Si addormentò all’istante.

Alle prime luci dell’alba si alzò senza svegliare la ragazza, si vestì rapidamente e tornò al tavolo nel soggiorno. Come aveva previsto, quando cercò di finire la carta scoprì che c’erano diverse zone di incertezza. Impiegò alcuni minuti a ripassarla, poi uscì senza far rumore. Era una mattina grigia, senza pioggia, stranamente mite per quell’epoca dell’anno. Si diresse verso il centro, divertendosi a farsi venire in mente i nomi delle strade man mano che vi arrivava. La sua conoscenza della struttura di una città era estremamente labile e, nel giro di una settimana, avrebbe dimenticato tutto. Comunque sarebbe durata quanto bastava per permettergli di affrontare qualunque quiz quel mattino. Arrivò alla sede dei taxi senza incontrare la polizia. Stavolta entrò nell’ufficio che dava sulla strada e parlò con una ragazza munita di occhiali che aveva davanti a sé, sul tavolo, una serie di telefoni e un microfono.

«Oliver è di turno?»

«No, questa settimana faceva il turno serale. Si tratta di faccende personali?»

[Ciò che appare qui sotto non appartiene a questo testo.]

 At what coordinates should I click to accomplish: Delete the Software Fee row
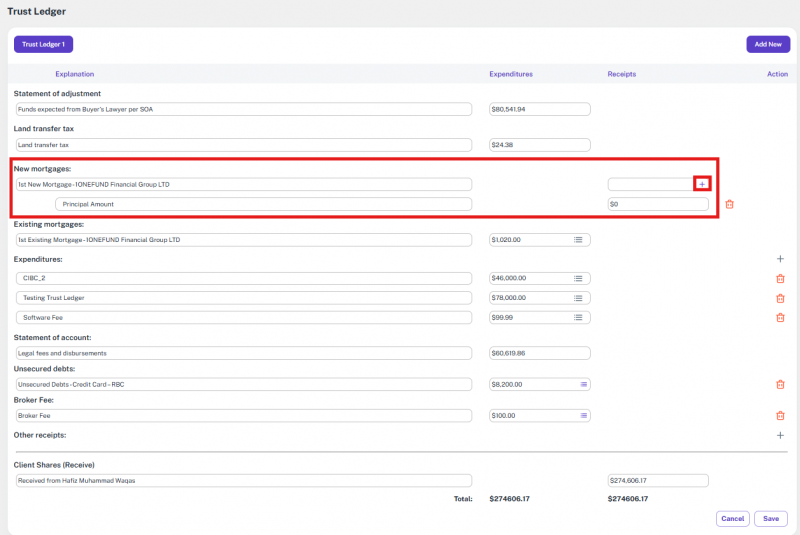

Hutchman prese coraggio. «No, non è personale. Sono un buon autista e conosco Bolton come il palmo della mia mano.»

Quaranta minuti dopo, con la divisa, un distintivo metallico inciso e un berretto con visiera, attraversava la città a bordo di un taxi color senape. Per quasi un’ora lavorò normalmente, rispondendo a due chiamate trasmessegli per radio e individuando le località senza troppe difficoltà. Alla seconda si ritrovò nella zona meridionale della città e, invece di tornare al suo posteggio, chiamò l’ufficio per radio.

«Qui parla Walter Russel» disse, servendosi del nome con cui aveva firmato. «Ho preso a bordo in questo momento un signore per un giro turistico di una giornata nei dintorni di Bolton. Qual è la prassi?»

«La tariffa giornaliera è di dieci sterline e cinquanta» rispose la ragazza. «Pagabili in anticipo. Va bene per il vostro cliente?»

Hutchman aspettò un momento. «Sì, dice che va bene.»

«Allora richiamate quando siete di nuovo libero.»